Allergy Associates of Hartford, P.C. (Allergy Associates) has agreed to pay a fine of $125,000 to the Office of Health and Human Services’ Office for Civil Rights to settle alleged violations of the Health Insurance Portability and Accountability Act.
In October 2015, a complaint that had been filed with the Department of Justice (DOJ) was handed over to the OCR. The complainant claimed that Allergy Associates, a Connecticut healthcare provider that specializes in treating patients with allergies, had impermissibly disclosed her protected health information (PHI) to a TV reporter.
The complainant had previously contacted a local TV station after she had been turned away from the allergy practice because of her service animal. The TV reporter subsequently contacted the practice seeking comment. A physician at the practice spoke to the reporter and impermissibly disclosed some of the patient’s protected health information while discussing the case with the reporter.
OCR’s investigation confirmed there had been an impermissible disclosure of PHI, in violation of the HIPAA Privacy Rule 45 C.F.R. § 164.502(a), which covers the general rules of the uses and disclosures of PHI. Sharing the PHI with the reporter without the individual’s consent was deemed an impermissible disclosure of PHI.

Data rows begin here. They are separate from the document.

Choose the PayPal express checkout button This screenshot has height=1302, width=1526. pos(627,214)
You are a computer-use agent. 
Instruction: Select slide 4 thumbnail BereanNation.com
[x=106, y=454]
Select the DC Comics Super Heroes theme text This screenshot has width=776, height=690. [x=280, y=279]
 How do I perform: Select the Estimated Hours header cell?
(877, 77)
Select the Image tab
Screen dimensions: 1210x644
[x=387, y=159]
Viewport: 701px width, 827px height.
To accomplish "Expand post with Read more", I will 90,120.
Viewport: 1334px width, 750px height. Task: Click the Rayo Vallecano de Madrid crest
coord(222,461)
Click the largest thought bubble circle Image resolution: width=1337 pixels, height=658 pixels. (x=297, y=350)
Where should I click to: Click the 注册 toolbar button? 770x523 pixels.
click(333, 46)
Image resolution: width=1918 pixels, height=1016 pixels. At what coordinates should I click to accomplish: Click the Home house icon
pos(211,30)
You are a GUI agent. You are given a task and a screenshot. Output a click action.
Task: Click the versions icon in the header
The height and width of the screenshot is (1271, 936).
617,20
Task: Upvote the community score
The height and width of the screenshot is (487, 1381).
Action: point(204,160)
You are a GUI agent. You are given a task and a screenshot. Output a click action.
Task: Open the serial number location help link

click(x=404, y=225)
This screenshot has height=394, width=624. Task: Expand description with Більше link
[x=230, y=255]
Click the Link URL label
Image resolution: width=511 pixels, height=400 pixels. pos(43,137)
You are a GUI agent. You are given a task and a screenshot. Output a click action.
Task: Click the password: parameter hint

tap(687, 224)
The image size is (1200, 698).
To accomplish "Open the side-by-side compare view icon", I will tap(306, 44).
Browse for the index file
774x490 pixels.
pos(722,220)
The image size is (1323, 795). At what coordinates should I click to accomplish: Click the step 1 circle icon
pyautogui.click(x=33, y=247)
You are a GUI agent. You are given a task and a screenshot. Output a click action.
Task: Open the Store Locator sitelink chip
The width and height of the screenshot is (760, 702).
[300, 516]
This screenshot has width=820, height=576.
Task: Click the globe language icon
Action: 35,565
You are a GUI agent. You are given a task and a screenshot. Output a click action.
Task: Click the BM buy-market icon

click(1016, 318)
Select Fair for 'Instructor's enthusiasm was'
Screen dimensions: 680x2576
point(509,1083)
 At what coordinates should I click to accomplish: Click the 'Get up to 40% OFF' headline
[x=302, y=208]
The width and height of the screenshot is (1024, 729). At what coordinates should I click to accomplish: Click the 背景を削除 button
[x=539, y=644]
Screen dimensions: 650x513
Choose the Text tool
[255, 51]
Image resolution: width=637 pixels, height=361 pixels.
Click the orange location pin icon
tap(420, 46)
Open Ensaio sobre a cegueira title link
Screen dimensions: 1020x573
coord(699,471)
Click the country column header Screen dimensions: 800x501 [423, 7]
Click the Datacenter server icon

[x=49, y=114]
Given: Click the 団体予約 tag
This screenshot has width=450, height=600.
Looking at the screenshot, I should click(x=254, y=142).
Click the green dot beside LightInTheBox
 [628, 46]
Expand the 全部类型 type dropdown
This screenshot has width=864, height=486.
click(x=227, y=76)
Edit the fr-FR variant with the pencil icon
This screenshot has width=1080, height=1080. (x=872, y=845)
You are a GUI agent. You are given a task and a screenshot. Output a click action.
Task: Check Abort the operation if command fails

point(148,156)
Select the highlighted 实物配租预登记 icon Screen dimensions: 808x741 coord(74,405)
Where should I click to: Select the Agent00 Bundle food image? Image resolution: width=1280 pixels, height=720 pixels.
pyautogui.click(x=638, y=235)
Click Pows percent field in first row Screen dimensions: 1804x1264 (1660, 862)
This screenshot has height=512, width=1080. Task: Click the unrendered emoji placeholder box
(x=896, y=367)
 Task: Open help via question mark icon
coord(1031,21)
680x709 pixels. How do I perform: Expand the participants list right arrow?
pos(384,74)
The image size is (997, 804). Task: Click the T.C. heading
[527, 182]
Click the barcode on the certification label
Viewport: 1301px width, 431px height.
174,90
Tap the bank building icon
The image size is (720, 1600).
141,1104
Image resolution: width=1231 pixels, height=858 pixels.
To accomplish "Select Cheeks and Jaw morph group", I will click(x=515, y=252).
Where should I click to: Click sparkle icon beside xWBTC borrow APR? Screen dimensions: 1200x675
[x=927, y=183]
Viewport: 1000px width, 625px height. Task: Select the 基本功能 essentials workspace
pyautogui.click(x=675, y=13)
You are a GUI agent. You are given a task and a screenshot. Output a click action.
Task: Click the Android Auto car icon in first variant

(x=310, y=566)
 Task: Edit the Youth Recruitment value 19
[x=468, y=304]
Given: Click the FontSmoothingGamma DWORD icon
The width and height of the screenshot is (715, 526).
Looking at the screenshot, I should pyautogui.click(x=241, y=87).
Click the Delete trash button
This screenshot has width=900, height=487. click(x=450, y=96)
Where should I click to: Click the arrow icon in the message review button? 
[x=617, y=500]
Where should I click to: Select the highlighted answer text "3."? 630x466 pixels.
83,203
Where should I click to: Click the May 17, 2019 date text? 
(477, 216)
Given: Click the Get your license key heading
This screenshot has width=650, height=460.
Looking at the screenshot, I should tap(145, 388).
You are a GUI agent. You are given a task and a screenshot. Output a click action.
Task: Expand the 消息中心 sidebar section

The physician in question had already been advised by the practice’s Privacy Officer to ignore the reporter’s request for comment or to respond with ‘no comment.’ However, the physician chose to speak with the reporter and disclosed some of the patient’s PHI. OCR viewed the disclosure as ‘a reckless disregard for the patient’s privacy rights.’
After Allergy Associates was contacted by OCR about the privacy breach, Allergy Associates failed to apply appropriate sanctions against the physician concerned for a violation of the practice’s privacy policies and procedures, as is required by the HIPAA Privacy Rule (45 C.F.R. §164.530(e)(l)), which states “A covered entity must have and apply appropriate sanctions against members of its workforce who fail to comply with the privacy policies and procedures of the covered entity“.
“When a patient complains about a medical practice, doctors cannot respond by disclosing private patient information to the media,” explained OCR Director Roger Severino. “Because egregious disclosures can lead to substantial penalties, covered entities need to pay close attention to HIPAA’s privacy rules, especially when responding to press inquiries.”
Allergy Associates agreed to settle the case with no admission of liability. In addition to paying a financial penalty of $125,000, Allergy Associates has agreed to adopt a robust corrective action plan which includes two years of OCR monitoring the practice’s compliance with HIPAA Rules.